### TASK DETAILS
Rewrite the data lines, starting at the line that contains "Image resolution: width=889" and stopping after the line that contains "Image resolution: width=1388", with "taskbar" replaced by "task bar" and everything else left as it is. Leave the pictures out of your answer.

### RECORDS TO PROCESS
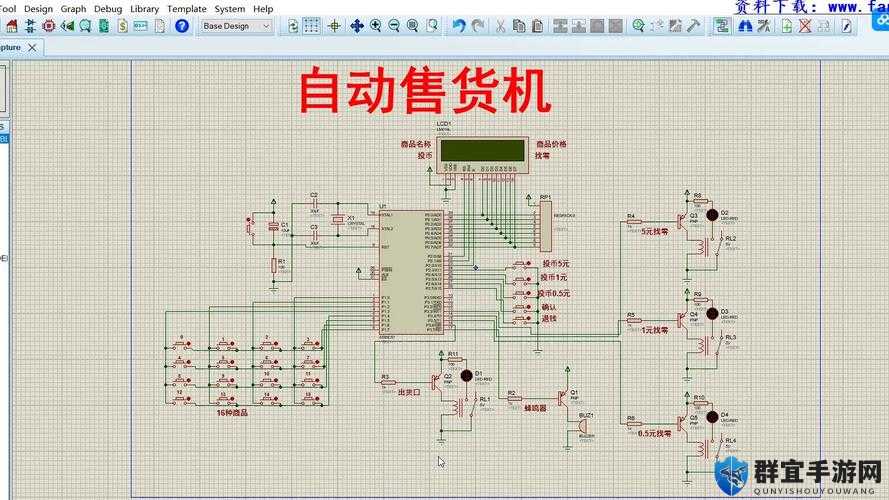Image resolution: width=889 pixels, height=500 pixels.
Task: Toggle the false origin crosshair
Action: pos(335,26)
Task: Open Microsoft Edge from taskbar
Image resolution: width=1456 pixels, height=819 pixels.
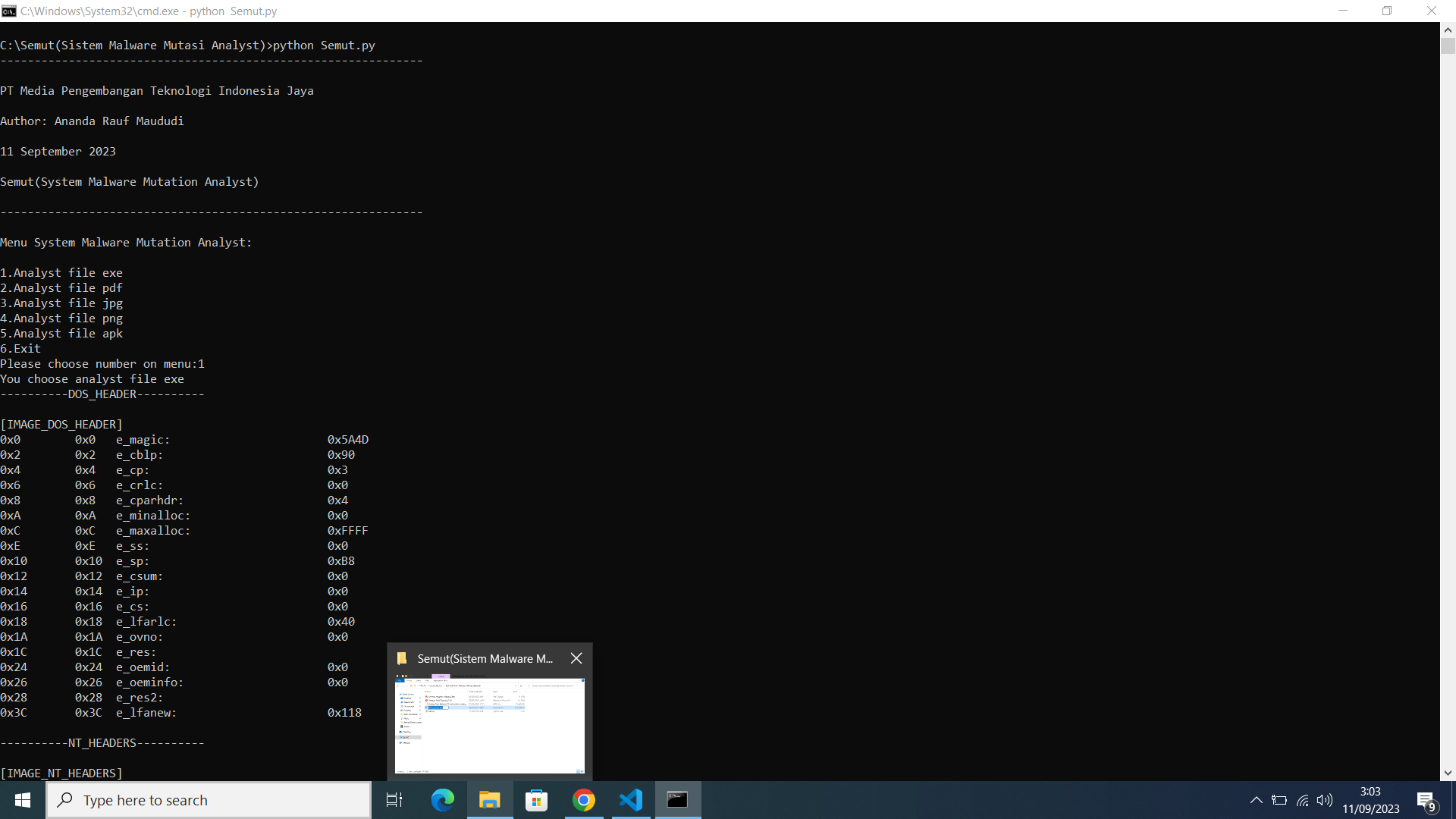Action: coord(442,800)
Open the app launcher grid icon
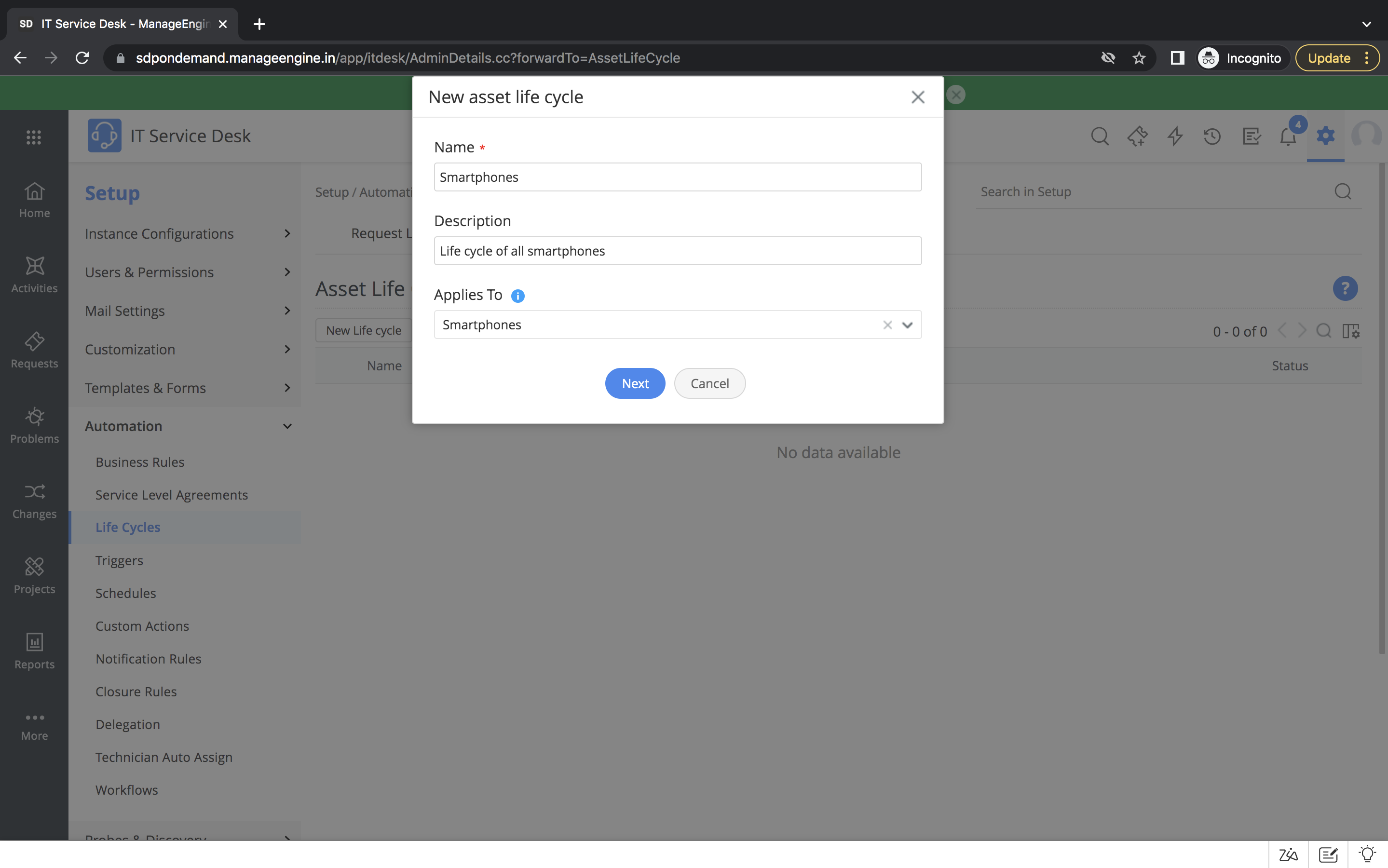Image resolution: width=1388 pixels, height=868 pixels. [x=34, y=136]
==
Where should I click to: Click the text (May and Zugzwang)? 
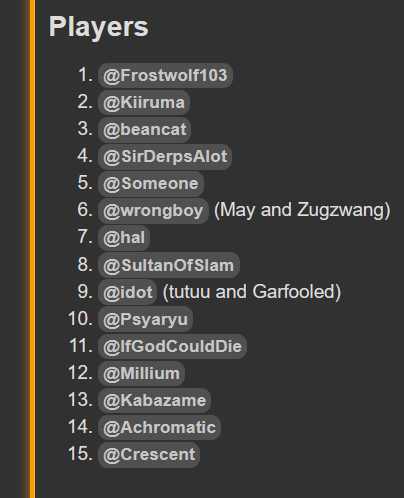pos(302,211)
* * *
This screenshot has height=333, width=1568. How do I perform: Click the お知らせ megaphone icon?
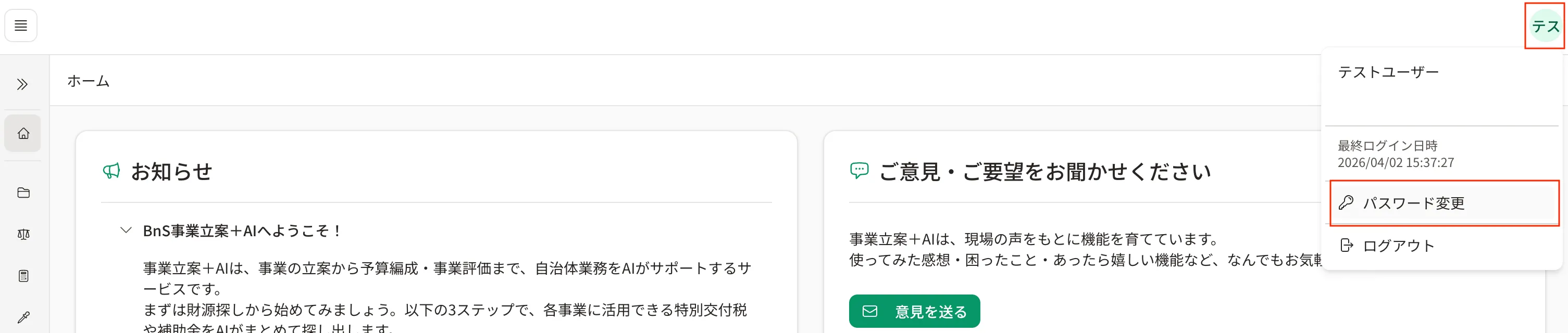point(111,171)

### EXERCISE OUTPUT
Image resolution: width=889 pixels, height=500 pixels.
Task: Toggle the false origin crosshair
Action: pos(335,26)
Task: Open Microsoft Edge from task bar
Image resolution: width=1456 pixels, height=819 pixels.
Action: coord(442,800)
Open the app launcher grid icon
Image resolution: width=1388 pixels, height=868 pixels. [x=34, y=136]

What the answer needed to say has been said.